> _Task prompt_: Can you reproduce each of the lines below word for word, with nothing changed?

> _Working data_:

━━━━━━━━━━━━━━━━

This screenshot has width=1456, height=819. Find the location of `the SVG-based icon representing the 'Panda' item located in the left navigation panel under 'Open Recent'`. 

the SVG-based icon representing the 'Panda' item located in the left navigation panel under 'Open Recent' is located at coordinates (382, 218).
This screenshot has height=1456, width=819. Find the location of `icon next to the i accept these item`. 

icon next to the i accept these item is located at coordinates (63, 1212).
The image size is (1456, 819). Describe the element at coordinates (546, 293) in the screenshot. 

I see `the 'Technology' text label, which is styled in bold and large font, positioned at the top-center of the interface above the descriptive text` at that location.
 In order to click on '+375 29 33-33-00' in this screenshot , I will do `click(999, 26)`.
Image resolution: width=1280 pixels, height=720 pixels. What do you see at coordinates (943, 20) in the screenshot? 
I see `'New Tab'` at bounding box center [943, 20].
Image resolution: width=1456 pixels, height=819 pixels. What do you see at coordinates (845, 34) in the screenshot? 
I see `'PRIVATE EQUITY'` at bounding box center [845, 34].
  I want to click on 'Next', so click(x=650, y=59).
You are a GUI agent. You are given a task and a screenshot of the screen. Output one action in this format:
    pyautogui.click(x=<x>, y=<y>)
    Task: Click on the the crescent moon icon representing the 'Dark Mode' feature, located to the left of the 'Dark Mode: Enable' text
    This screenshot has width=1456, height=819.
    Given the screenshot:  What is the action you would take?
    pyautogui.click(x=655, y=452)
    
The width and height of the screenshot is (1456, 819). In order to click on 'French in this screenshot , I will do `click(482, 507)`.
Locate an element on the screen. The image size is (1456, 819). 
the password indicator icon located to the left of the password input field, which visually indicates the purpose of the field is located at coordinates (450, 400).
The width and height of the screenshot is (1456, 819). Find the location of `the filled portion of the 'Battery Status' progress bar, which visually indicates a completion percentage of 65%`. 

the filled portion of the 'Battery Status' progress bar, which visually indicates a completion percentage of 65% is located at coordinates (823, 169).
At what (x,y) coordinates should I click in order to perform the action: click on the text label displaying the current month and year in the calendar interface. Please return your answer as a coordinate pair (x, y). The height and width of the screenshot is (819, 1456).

━━━━━━━━━━━━━━━━

> _Solution_:
This screenshot has width=1456, height=819. Find the location of `the SVG-based icon representing the 'Panda' item located in the left navigation panel under 'Open Recent'`. 

the SVG-based icon representing the 'Panda' item located in the left navigation panel under 'Open Recent' is located at coordinates (382, 218).
This screenshot has height=1456, width=819. Find the location of `icon next to the i accept these item`. 

icon next to the i accept these item is located at coordinates (63, 1212).
The image size is (1456, 819). Describe the element at coordinates (546, 293) in the screenshot. 

I see `the 'Technology' text label, which is styled in bold and large font, positioned at the top-center of the interface above the descriptive text` at that location.
 In order to click on '+375 29 33-33-00' in this screenshot , I will do `click(999, 26)`.
Image resolution: width=1280 pixels, height=720 pixels. What do you see at coordinates (943, 20) in the screenshot? 
I see `'New Tab'` at bounding box center [943, 20].
Image resolution: width=1456 pixels, height=819 pixels. What do you see at coordinates (845, 34) in the screenshot? 
I see `'PRIVATE EQUITY'` at bounding box center [845, 34].
  I want to click on 'Next', so click(x=650, y=59).
You are a GUI agent. You are given a task and a screenshot of the screen. Output one action in this format:
    pyautogui.click(x=<x>, y=<y>)
    Task: Click on the the crescent moon icon representing the 'Dark Mode' feature, located to the left of the 'Dark Mode: Enable' text
    This screenshot has width=1456, height=819.
    Given the screenshot:  What is the action you would take?
    pyautogui.click(x=655, y=452)
    
The width and height of the screenshot is (1456, 819). In order to click on 'French in this screenshot , I will do `click(482, 507)`.
Locate an element on the screen. The image size is (1456, 819). 
the password indicator icon located to the left of the password input field, which visually indicates the purpose of the field is located at coordinates (450, 400).
The width and height of the screenshot is (1456, 819). Find the location of `the filled portion of the 'Battery Status' progress bar, which visually indicates a completion percentage of 65%`. 

the filled portion of the 'Battery Status' progress bar, which visually indicates a completion percentage of 65% is located at coordinates (823, 169).
At what (x,y) coordinates should I click in order to perform the action: click on the text label displaying the current month and year in the calendar interface. Please return your answer as a coordinate pair (x, y). The height and width of the screenshot is (819, 1456).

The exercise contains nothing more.